Holding: The Court reversed and remanded, holding that federal employees working aboard government vessels may bring back-pay and overtime claims in the Court of Claims under the Tucker Act rather than being forced into admiralty.

Real World Impact:
  • Lets government shipboard workers use the Court of Claims' six-year filing period.
  • Prevents two-year maritime deadline and administrative exhaustion from barring older wage claims.
  • Centralizes large government wage suits in the Court of Claims for consistent rulings.
Topics: federal employee pay, maritime jurisdiction, statute of limitations, overtime pay

Summary

Background

A group of employees who work aboard government vessels sued the United States in the Court of Claims for back pay increases and overtime. They relied on federal pay statutes and the Tucker Act, which gives a six-year filing window. The Government moved to transfer the cases to federal district courts under the Suits in Admiralty Act, which has a two-year limit and requires exhausting administrative remedies. The Court of Claims granted those transfers, which would have barred older claims.

Reasoning

The central question was whether these workers should be treated as ordinary federal employees or as seamen for purposes of wage claims and choice of forum. The Court examined how Congress and federal rules govern these workers: they get federal fringe benefits, are covered by federal compensation rules, have limited union and strike rights, and have wages and overtime fixed by federal statutes and regulations. The Court concluded Congress viewed them, for wage claims, more like government employees who happen to be seamen. The Court also noted the Court of Claims’ expertise and the lack of clear congressional intent to shift such claims into admiralty.
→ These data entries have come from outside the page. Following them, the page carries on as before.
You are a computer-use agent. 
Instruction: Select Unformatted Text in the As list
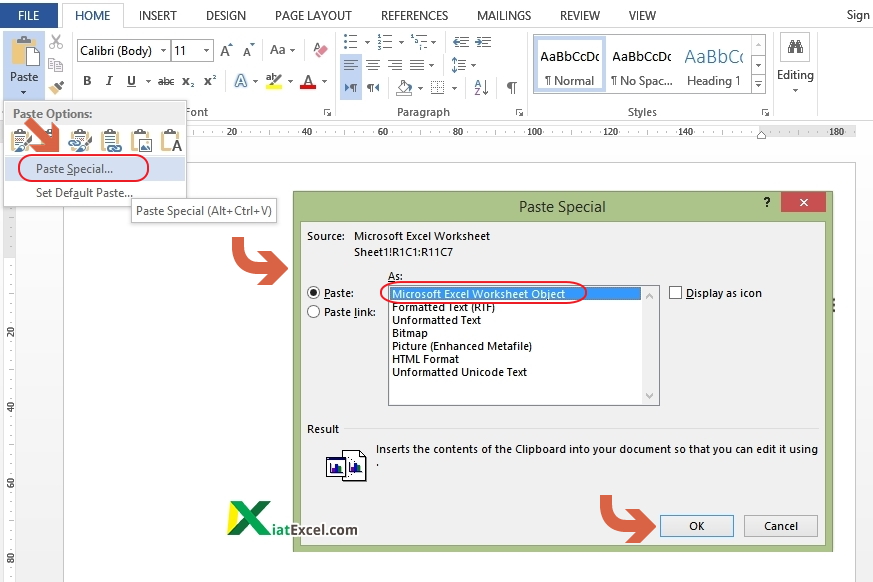[x=436, y=320]
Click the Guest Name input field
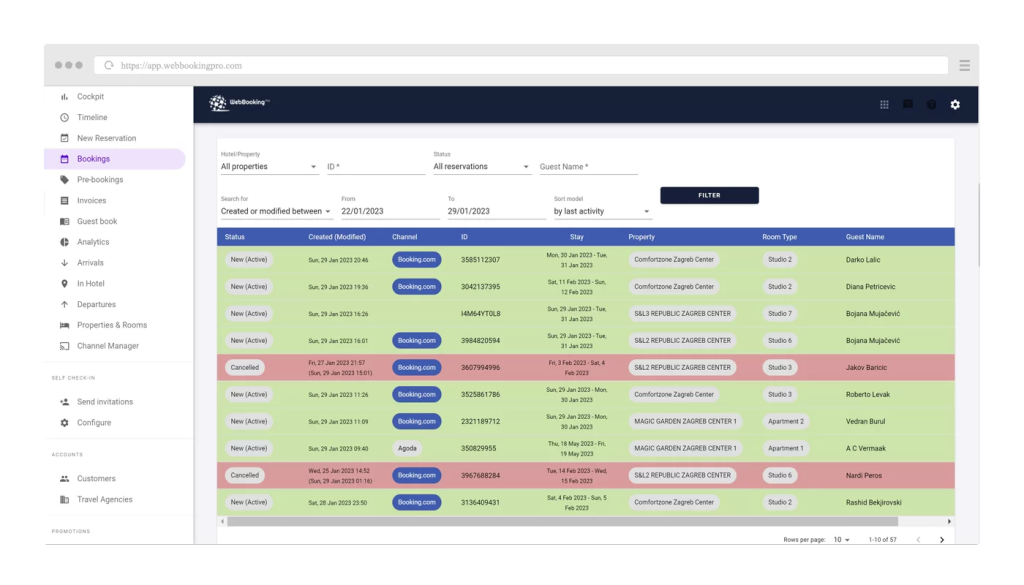Viewport: 1024px width, 585px height. pos(588,167)
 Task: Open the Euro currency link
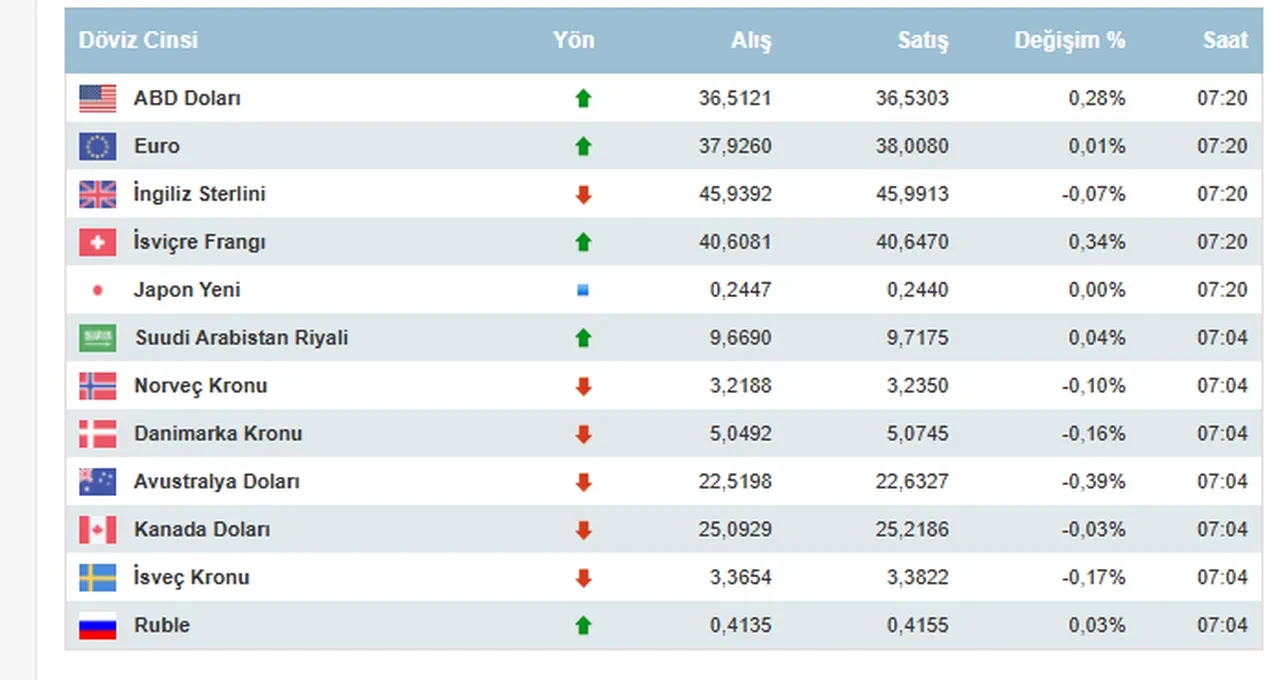click(157, 146)
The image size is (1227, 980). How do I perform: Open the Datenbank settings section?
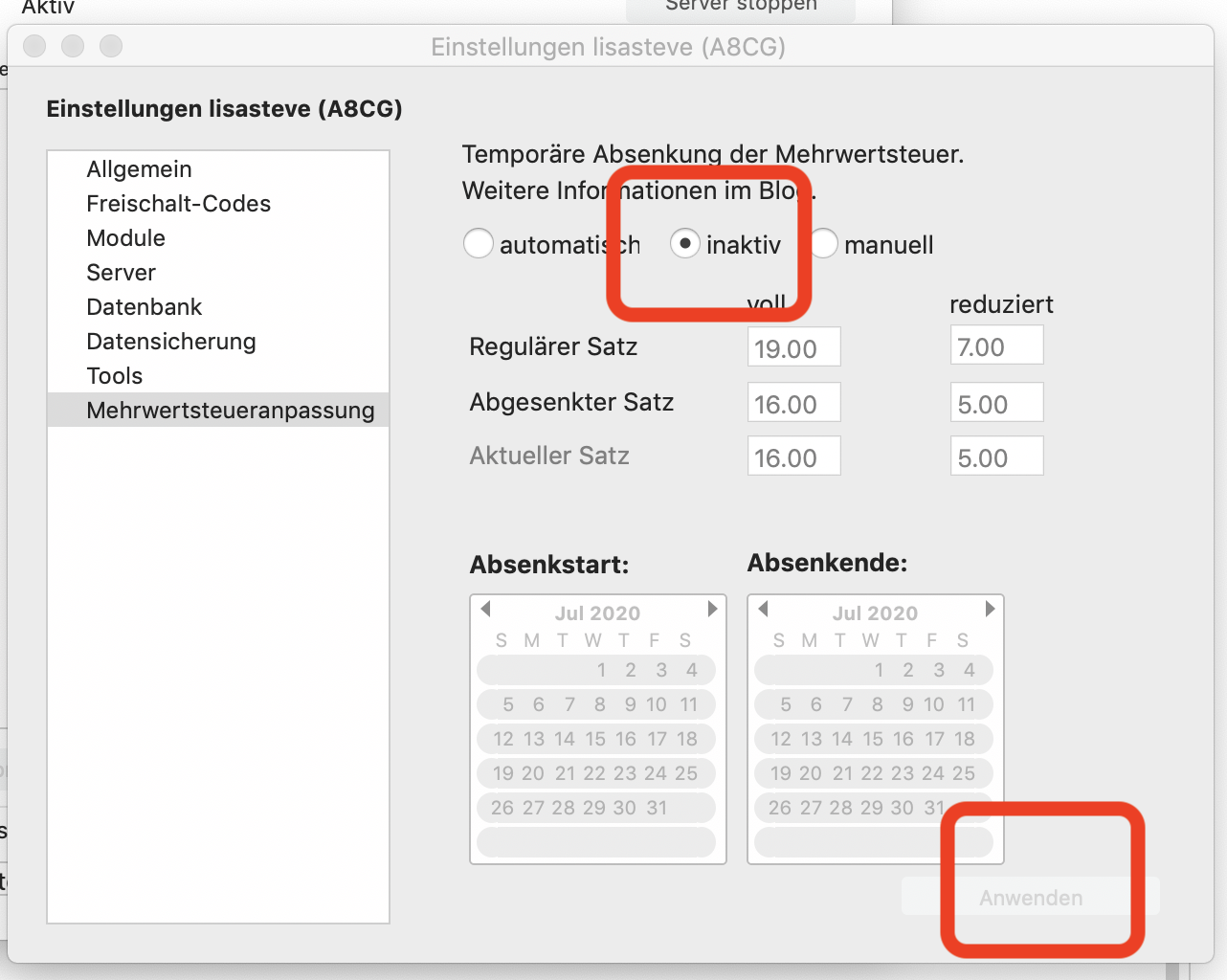point(144,307)
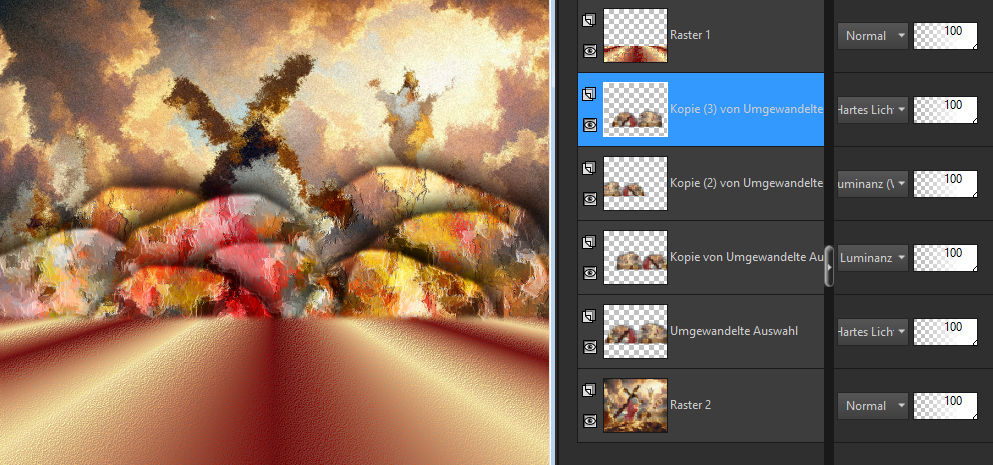This screenshot has height=465, width=993.
Task: Open blend mode dropdown for Raster 2
Action: pos(872,406)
On that basis the Supreme Court reversed and sent the suits back to the Court of Claims.

Real world impact

The ruling lets these government shipboard workers keep the longer Tucker Act filing period and avoids dismissal of older claims under the shorter maritime deadline. It preserves a centralized forum for large wage suits and leaves open the possibility that Congress could change the rule by clear language.

Dissents or concurrances

A dissent argued the Suits in Admiralty Act traditionally gives exclusive admiralty jurisdiction for such maritime wage claims and warned that admiralty offers venue, interest, and procedural advantages lost under the majority view.